Due to our wonderful taxation system, which has been stringing company car owners up by their goolies for the last couple of years and has threatened yet another rise in tax in the near future, hubby decided enough was enough. We are told the reason our taxation has increased beyond all recognition is a green issue, we are then pushed to buy a car with a small engine and low emisions, otherwise the tax man will come a calling to take more tax off your hard earned salary.
So, like alot of company car owners, we have decided to contribute to the greenhouse effect rather than Mr Browns purse. (actually the car has reasonably low CO2 emissions) And most importantly its large enough for the boys and dogs.

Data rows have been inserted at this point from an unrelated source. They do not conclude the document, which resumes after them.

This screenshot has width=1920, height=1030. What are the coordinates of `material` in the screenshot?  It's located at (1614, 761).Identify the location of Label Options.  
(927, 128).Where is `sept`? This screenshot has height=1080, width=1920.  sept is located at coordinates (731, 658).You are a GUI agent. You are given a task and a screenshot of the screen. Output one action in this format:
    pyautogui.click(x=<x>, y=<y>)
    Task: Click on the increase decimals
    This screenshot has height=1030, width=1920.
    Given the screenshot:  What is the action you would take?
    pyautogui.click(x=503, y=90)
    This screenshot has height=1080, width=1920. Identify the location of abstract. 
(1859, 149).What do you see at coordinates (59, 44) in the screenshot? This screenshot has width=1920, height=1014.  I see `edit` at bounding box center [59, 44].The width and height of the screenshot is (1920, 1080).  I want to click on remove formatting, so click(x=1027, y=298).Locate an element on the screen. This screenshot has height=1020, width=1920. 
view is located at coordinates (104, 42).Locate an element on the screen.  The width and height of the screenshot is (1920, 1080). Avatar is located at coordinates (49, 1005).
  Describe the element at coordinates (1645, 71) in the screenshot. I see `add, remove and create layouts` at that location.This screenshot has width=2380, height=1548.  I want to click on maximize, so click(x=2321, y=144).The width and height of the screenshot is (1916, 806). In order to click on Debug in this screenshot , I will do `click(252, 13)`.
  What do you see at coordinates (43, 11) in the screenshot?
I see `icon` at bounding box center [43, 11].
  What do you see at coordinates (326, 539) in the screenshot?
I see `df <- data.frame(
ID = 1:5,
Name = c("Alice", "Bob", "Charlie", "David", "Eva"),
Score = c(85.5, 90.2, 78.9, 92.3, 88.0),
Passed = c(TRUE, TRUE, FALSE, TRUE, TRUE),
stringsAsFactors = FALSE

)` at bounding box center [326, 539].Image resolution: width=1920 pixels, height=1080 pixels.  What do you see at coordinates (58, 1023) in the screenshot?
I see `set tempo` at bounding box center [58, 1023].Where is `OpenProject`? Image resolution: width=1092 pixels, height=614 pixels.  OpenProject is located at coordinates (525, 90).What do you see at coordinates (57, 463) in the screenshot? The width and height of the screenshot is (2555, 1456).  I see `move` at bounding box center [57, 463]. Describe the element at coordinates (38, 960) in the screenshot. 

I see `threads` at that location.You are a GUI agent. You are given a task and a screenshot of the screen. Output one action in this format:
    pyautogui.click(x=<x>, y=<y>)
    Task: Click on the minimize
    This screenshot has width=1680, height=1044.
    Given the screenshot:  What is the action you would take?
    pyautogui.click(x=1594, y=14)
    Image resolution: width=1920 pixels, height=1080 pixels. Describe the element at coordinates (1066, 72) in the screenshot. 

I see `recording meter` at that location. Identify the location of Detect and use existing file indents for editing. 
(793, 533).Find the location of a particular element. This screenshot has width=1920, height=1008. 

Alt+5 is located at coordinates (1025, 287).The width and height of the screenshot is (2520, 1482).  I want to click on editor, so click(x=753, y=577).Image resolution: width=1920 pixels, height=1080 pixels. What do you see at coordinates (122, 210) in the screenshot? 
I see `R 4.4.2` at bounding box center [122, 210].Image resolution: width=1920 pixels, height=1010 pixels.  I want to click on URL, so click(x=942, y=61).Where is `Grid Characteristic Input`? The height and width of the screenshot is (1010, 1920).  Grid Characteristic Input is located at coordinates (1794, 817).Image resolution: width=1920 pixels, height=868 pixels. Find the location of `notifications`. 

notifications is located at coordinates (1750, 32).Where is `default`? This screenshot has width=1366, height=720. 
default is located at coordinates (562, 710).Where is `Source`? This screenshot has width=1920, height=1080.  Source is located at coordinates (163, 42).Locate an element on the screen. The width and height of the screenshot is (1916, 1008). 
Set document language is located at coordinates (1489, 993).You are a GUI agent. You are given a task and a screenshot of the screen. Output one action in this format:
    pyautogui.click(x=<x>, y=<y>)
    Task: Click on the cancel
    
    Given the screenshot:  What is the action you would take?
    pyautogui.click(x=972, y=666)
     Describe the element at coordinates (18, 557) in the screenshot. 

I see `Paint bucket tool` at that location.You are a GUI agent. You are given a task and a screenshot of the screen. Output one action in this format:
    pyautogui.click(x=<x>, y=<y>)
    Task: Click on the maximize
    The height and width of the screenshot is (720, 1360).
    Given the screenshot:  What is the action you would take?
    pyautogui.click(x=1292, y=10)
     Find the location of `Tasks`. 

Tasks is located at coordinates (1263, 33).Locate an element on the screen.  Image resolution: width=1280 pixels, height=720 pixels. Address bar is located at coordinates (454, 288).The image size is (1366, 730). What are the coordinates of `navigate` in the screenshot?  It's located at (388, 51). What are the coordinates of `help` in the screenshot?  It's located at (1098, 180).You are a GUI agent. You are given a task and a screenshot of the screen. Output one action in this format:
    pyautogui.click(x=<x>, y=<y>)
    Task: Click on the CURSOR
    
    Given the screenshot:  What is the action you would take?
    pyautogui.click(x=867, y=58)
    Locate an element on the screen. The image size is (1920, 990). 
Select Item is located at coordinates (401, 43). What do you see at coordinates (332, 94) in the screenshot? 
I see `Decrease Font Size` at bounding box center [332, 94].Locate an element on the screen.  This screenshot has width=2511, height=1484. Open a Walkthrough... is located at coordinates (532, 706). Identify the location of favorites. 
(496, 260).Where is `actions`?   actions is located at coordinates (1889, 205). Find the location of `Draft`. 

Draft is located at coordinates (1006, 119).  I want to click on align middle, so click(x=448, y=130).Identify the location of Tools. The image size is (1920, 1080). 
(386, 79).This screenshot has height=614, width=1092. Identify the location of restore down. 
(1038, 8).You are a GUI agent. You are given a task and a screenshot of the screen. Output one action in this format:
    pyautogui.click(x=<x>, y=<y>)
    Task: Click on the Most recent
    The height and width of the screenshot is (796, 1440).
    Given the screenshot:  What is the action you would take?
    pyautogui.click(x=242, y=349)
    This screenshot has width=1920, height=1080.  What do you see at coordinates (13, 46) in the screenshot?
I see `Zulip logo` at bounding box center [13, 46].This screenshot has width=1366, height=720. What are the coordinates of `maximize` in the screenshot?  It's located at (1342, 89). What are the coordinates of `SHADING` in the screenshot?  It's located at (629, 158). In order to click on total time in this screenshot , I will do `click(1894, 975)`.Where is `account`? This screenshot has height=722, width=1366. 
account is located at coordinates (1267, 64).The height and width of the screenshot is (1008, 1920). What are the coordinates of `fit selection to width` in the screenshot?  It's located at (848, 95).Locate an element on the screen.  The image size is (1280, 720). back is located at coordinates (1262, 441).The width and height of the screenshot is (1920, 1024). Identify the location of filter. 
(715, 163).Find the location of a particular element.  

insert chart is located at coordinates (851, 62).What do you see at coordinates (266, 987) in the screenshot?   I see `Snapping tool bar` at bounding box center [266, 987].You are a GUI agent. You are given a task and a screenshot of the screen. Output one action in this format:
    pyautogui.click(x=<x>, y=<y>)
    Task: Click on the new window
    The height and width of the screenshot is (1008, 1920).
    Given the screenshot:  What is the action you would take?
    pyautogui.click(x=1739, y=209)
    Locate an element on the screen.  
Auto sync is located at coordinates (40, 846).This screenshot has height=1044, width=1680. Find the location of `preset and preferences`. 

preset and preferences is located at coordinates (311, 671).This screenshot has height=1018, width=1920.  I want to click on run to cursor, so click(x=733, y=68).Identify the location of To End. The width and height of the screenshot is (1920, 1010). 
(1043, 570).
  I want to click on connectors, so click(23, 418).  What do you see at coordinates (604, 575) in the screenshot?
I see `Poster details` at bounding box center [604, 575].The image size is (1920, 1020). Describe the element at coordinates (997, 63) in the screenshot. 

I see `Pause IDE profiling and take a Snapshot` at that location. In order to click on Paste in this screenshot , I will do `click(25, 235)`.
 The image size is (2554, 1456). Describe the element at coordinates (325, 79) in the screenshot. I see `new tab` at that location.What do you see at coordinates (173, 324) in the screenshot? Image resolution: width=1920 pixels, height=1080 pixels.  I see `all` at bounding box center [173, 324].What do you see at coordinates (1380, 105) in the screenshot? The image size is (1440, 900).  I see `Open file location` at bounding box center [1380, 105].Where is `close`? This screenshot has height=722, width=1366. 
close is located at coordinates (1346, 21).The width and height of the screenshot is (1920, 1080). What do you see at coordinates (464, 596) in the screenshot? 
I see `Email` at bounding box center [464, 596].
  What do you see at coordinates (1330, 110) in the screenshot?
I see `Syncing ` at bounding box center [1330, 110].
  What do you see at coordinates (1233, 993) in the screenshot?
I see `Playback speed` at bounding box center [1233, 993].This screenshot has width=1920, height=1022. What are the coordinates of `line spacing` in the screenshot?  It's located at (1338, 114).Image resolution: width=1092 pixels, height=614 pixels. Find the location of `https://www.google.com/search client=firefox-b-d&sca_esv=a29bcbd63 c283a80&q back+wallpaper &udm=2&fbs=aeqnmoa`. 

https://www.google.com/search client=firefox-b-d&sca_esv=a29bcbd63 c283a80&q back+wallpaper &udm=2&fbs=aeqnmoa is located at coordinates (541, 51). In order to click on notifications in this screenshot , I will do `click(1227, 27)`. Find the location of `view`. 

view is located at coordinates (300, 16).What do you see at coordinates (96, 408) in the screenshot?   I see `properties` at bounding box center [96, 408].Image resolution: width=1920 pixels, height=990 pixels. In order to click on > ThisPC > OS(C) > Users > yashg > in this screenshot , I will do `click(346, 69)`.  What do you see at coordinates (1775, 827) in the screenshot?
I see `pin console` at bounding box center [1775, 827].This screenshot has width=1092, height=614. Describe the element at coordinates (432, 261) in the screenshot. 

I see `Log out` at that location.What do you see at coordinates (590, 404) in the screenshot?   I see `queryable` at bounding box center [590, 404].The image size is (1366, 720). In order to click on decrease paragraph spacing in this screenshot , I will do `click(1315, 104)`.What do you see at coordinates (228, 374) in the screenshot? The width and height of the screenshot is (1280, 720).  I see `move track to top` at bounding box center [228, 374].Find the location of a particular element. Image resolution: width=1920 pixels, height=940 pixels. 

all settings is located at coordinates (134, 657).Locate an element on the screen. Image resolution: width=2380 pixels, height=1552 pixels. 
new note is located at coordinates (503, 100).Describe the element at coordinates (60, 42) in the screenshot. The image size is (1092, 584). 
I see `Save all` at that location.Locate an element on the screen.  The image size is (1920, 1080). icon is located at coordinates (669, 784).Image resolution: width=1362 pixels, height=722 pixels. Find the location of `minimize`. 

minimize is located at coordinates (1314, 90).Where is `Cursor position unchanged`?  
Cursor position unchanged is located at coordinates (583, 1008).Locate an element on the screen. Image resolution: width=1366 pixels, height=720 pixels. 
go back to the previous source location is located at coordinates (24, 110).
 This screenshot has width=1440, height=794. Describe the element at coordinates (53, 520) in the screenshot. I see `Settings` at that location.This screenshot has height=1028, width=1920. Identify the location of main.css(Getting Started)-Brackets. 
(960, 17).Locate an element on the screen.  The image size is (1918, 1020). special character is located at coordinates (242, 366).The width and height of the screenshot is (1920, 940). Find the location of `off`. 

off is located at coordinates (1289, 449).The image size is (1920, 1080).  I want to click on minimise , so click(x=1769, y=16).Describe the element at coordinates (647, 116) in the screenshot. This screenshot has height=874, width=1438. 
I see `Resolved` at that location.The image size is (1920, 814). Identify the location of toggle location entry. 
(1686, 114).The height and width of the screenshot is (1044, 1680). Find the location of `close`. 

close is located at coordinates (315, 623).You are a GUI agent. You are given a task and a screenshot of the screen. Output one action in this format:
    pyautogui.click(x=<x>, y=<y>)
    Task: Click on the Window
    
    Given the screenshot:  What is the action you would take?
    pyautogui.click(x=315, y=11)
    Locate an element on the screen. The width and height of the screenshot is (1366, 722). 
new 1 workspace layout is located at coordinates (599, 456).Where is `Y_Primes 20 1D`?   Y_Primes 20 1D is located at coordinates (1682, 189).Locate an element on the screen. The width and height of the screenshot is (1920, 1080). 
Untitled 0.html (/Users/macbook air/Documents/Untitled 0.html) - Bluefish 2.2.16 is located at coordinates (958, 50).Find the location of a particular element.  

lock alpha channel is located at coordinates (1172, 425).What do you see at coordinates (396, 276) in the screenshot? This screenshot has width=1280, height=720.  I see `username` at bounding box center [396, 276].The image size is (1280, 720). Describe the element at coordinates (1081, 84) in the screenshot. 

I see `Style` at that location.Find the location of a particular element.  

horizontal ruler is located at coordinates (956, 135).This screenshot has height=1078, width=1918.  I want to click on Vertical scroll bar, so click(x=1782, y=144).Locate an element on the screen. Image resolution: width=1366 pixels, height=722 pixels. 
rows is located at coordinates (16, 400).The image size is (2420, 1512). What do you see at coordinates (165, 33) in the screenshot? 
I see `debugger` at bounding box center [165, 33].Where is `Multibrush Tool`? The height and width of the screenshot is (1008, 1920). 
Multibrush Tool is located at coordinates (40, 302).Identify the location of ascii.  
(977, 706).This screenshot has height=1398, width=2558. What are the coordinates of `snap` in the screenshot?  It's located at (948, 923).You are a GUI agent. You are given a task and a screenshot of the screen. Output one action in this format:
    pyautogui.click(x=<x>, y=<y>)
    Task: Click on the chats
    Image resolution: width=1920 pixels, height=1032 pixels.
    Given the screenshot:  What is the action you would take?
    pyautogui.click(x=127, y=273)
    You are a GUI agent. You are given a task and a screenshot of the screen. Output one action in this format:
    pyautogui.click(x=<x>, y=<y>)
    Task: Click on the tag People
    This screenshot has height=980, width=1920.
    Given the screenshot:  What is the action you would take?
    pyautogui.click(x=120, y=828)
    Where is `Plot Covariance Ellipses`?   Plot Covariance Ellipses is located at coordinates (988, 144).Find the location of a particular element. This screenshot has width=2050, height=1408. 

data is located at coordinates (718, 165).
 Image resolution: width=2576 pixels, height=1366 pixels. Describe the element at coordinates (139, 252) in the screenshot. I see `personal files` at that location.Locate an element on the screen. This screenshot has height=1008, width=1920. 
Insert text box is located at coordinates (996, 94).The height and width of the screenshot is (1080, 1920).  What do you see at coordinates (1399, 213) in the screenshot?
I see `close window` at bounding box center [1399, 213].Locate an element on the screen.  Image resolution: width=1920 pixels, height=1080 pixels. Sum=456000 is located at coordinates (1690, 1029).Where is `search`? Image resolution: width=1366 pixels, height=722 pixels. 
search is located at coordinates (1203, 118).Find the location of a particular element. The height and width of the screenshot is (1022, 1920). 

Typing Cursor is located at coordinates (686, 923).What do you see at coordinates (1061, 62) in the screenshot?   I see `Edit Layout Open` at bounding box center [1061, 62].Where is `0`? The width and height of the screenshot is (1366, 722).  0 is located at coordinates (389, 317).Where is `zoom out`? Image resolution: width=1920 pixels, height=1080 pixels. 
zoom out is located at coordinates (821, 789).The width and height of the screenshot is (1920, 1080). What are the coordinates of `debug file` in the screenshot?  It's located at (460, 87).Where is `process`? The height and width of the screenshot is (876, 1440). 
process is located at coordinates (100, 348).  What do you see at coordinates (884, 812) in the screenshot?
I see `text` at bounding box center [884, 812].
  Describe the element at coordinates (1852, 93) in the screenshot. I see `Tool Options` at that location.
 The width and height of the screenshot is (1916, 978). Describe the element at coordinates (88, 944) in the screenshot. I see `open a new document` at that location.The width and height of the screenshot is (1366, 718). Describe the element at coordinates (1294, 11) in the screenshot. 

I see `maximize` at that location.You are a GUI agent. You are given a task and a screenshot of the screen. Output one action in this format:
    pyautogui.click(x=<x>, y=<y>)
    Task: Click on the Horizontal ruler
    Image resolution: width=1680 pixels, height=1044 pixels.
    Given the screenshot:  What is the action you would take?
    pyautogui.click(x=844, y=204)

So we now have, or wil have very shortly a Mercedes E class estate, residing at the address of mandycharlie. Okay its not new, its a fair few years old, but it has wonderful bodywork, leather seats and low mileage and didn’t cost a right arm.
So it was worth being dragged across the country for hundreds of miles by hubby to look at one car after another. I don’t DO cars… I just don’t understand the passion. I realised just how hopeless I was on this score when son no.1 rang us whilst we were driving home having bought the E Class. I told him we had bought an E Type… I immediately realised I’d said something wrong by the hysterical scream that blew the cobwebs out of my ears! I had to quickly correct my previous statement, whilst listening to my son hyperventilating as he calmed down.
So not much knitting has been done, I really need to do some emergency knitting very, very soon as I am behind with something very, very special…….. 🙂
well okay, its not forty years, just the nineteen.
Where do the years go!! I’ve no idea ’cause I’ve never found them.
What can I say about nineteen years of marriage, there were times that were blissful, there were times that were very tough and there were many times that have just melted into being unmemorable. But the one thing, the absolute one thing that has kept me steady in all of this is… my hubby brings me a cup of tea in bed every morning… If you can get a hubby like that, then you have everything.. 🙂
Apart from, hubby’s back is recovering nicely. From this week he only needs the wound packing every other day, which is very good news. Son no.2 goes back to School tomorrow. I can hear the sighs of relief from other Warwickshire mothers, myself included, the Christmas holidays do seem very long.
The tree is out the house it did very well, we hardly lost a needle. Very impressed I was. The last of the Christmas cake has been binned, hubby made a valiant effort of eating a whole Christmas cake to himself, but eventually it defeated him. The chocolates were demolished by the boys a long time ago. Isn’t it nice to get back to normal.